Pastoor Ten Dam wist niet, wat hij er mee aan moest vangen. Hij sprak er over met zijn broer, maar
kon niet besluiten haar terug te laten komen. De toestand in Alkmaar, zo vernemen wij uit een aantekening
in het oude doopboek (Archief van Alkmaar, Oude kerkelijke doop-, trouw- en begraafboeken, no. 102,
blz. 79) was precair: de Katholieken verlangden, dat er op 't huishouden niets aangemerkt mocht worden.
En daarom schreef hij naar zijn zuster op 17 October 1757, dat hij heel goed begreep, dat het haar in
Venray niet meeviel. Maar dit kwam misschien, omdat men in Noord-Holland nu eenmaal weinig van
gestichtsverpleging moest hebben. En toch zo schreef hij, „ick heb uw zaken zoo goed mogelyk
behartigt”. De brief bereikte haar niet. Vrij plotseling was zij gestorven en op de dag, dat
hij de brief naar haar stuurde, ontving hij van rector De Bree de tijding: „Nuntio vobis obitus
sororis vestrae charissimae quae hodie circa undecimam postmeridianam ultimam suam clausit mem”.

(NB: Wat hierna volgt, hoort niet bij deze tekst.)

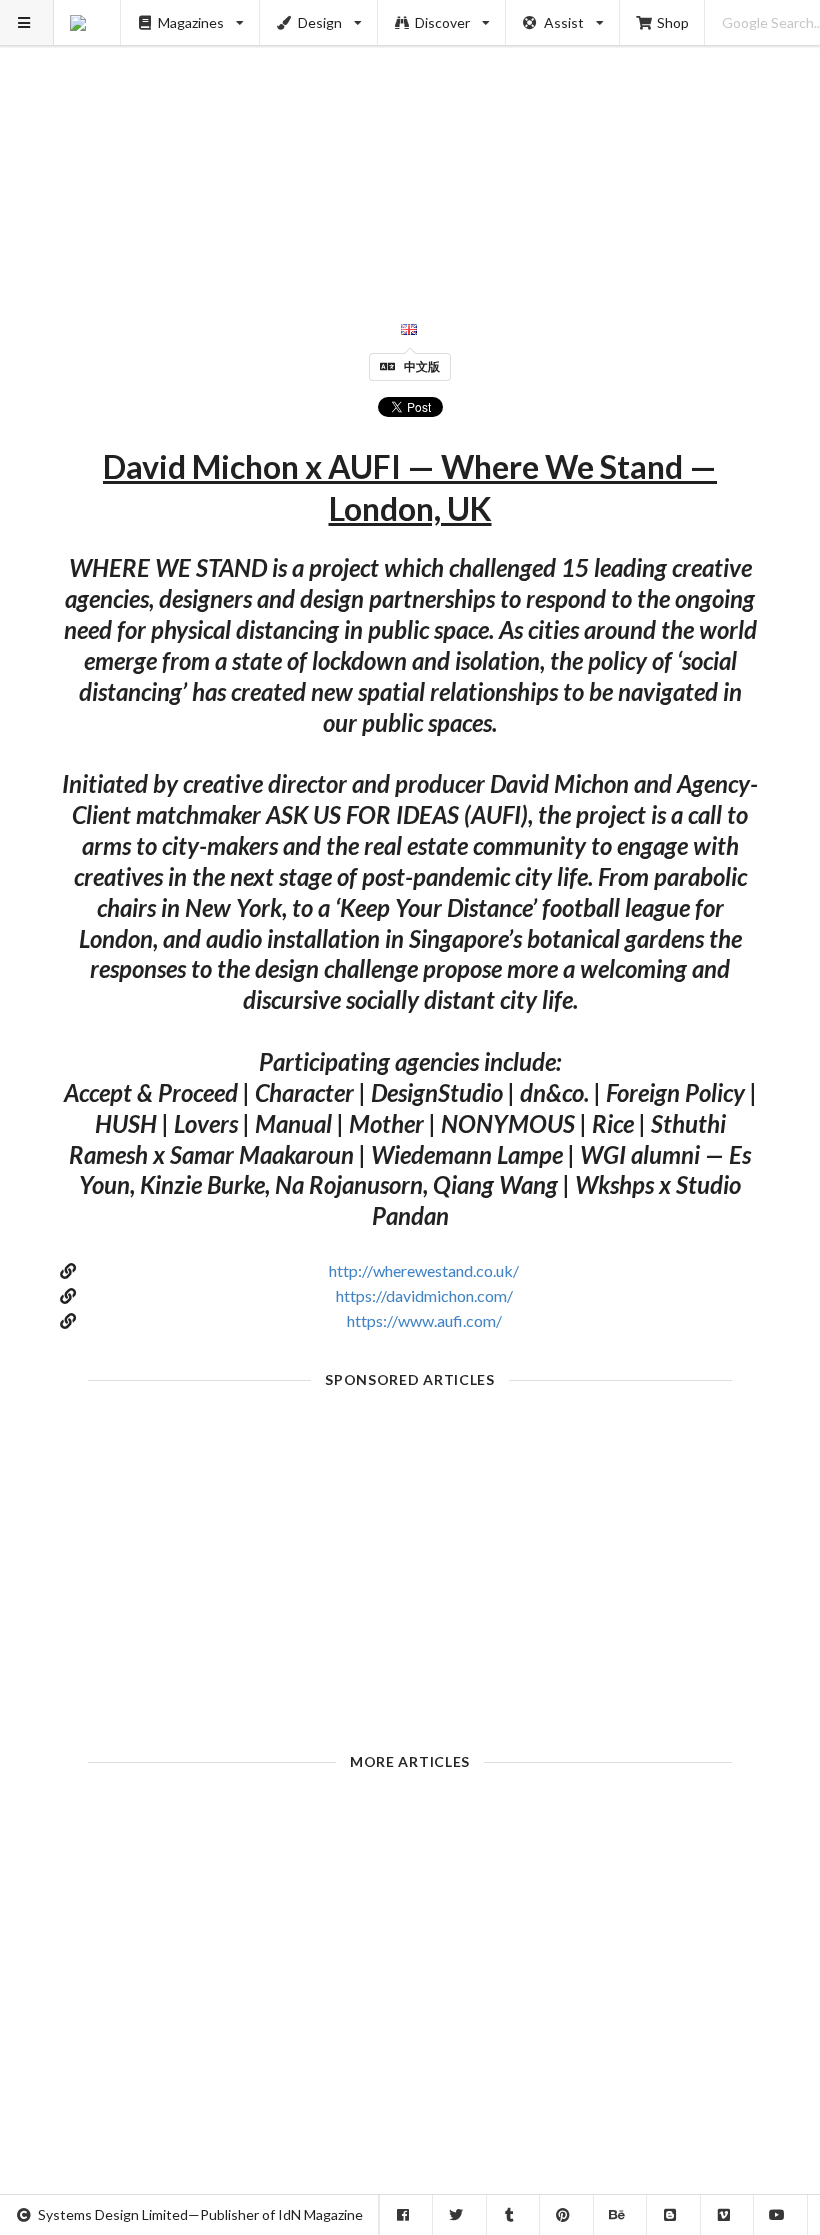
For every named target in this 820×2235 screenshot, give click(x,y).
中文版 (422, 366)
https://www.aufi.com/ (424, 1320)
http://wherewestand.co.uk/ (424, 1270)
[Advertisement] (410, 140)
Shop (673, 22)
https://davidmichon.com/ (424, 1295)
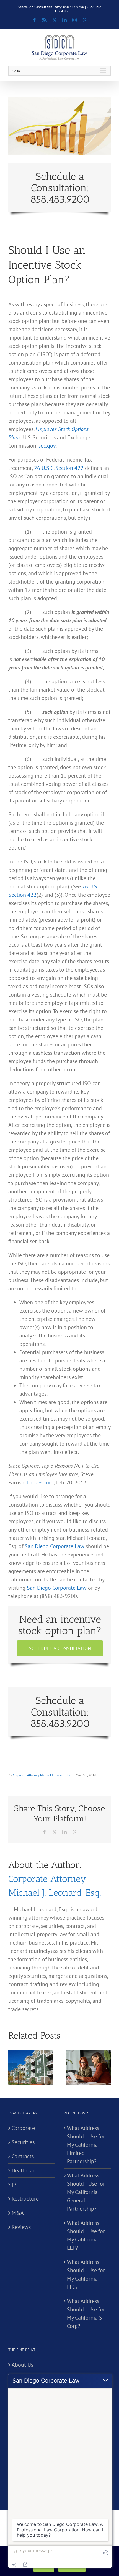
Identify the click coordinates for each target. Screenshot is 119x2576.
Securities (23, 2142)
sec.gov (47, 445)
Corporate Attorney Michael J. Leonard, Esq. (42, 1775)
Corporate (23, 2128)
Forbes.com (40, 1482)
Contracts (23, 2156)
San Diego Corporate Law (54, 1546)
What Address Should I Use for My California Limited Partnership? (86, 2144)
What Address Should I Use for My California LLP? (86, 2235)
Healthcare (24, 2170)
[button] (12, 2067)
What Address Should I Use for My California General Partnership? (86, 2192)
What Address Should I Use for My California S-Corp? (86, 2313)
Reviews (21, 2227)
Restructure (25, 2198)
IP (14, 2184)
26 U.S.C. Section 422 (59, 468)
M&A (18, 2212)
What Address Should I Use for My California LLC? (86, 2274)
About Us (22, 2364)
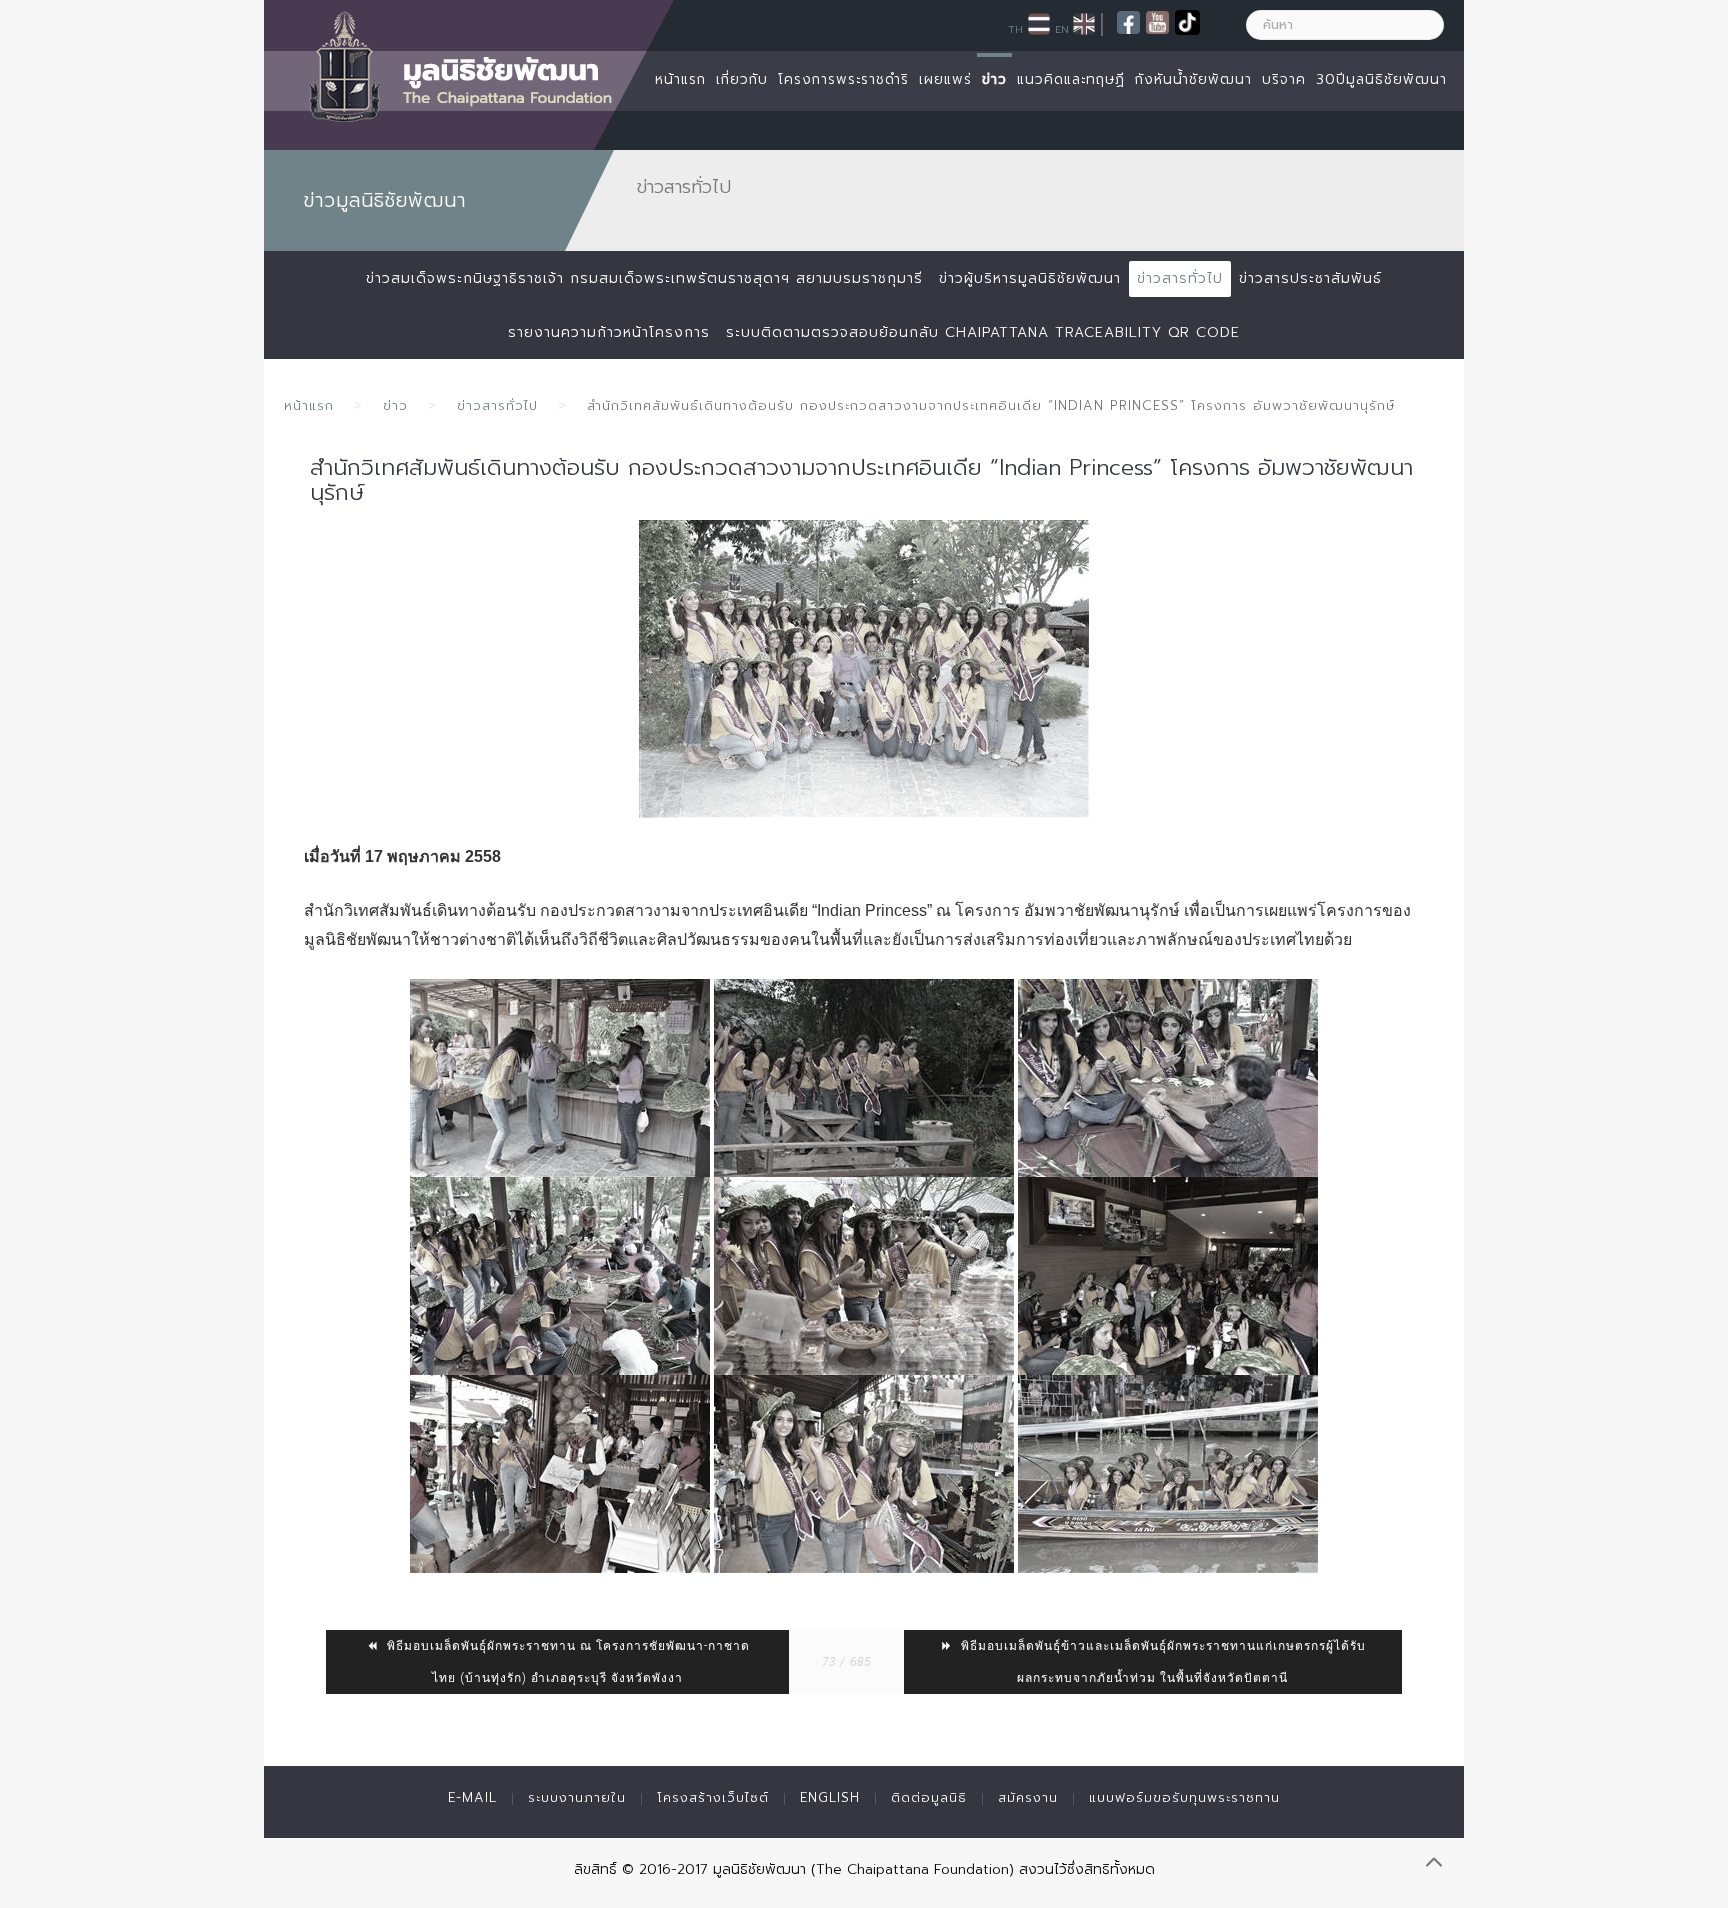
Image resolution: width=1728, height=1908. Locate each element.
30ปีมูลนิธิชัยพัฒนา (1381, 79)
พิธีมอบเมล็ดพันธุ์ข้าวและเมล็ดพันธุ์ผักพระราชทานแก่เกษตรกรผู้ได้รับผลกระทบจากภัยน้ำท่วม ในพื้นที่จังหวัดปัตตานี (1161, 1662)
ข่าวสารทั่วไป (1180, 278)
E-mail (472, 1797)
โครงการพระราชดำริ (843, 79)
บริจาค (1284, 79)
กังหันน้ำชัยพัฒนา (1193, 79)
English (830, 1797)
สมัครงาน (1028, 1797)
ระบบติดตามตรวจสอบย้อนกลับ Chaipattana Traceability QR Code (983, 332)
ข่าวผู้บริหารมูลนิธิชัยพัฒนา (1030, 278)
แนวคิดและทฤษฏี (1071, 79)
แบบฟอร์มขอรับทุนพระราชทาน (1184, 1797)
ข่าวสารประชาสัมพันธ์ (1310, 278)
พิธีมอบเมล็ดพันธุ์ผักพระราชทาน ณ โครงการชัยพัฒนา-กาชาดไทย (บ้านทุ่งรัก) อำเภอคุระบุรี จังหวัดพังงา (566, 1662)
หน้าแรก (680, 79)
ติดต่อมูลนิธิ (929, 1797)
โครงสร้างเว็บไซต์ (713, 1797)
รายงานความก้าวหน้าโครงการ (609, 332)
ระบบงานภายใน (577, 1797)
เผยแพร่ (945, 79)
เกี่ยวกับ (742, 79)
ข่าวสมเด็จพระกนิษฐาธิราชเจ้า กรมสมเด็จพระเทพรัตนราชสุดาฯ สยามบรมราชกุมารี (644, 278)
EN (1062, 29)
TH (1015, 29)
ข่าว (994, 79)
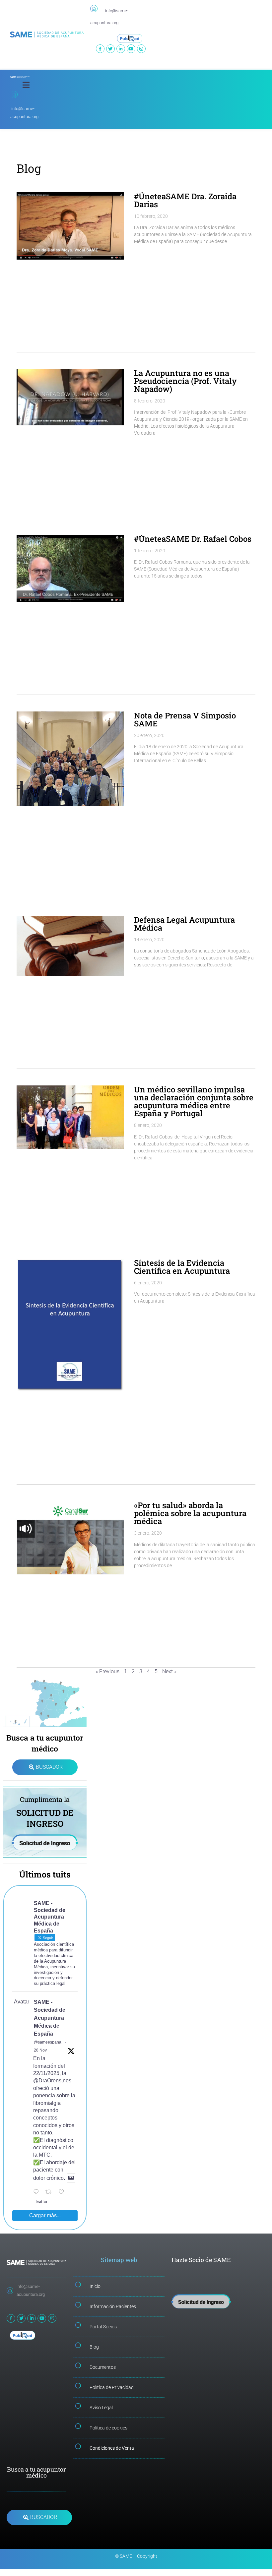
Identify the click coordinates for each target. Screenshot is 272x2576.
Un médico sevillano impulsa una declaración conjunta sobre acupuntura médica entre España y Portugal (193, 1101)
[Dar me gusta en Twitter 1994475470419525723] (63, 2192)
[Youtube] (131, 48)
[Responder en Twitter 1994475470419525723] (38, 2192)
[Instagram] (141, 48)
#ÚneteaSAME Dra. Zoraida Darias (185, 200)
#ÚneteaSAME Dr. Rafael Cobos (192, 538)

(Ik bericht u het overlijden van uw allerdierbaarste zuster, die heden om 11 uur in de namiddag de
geest heeft gegeven.) Dit bericht verwonderde de pastoor. Hij had daar niet aan gedacht. En het bericht
vermeldde meteen haar begrafenis en er was een nota bij van begrafeniskosten van 104 gulden: een zeer
hoge som voor die tijd. En het meest verwonderde hem de aantekening onder aan de nota: „Voor de
rekreatie van de susters ter oirsaeke van den goddelyken dienst 20 gulden”. Daar zette hij een
dikke streep naast.
Uit de brieven blijkt niet, of de pastoor er nog op teruggekomen is. Maar wel is uit deze enkele
opmerkingen duidelijk geworden, dat men niet veel bewondering had voor de wijze, waarop in die dagen
geesteszieken werden behandeld en de pastoor had, zoals hij later in een brief aan een van zijn vrienden
verklaarde, leergeld gegeven.
1 Pastoor J. ten Dam, die van 1756-1776 pastoor was van de Mathiasstatie in de Jacobstraat, was een van de belangrijkste figuren uit het kerkelijk leven van Alkmaar. Hij schreef een verhandeling over het kerkelijk leven van Alkmaar, die met het handschrift van W. van Kleef, aanwezig op het gemeentearchief, een van de voornaamste bronnen is voor de geschiedenis van R.K. Alkmaar. De familie kocht een graf in de Grote kerk en daar werden hij en zijn broer begraven.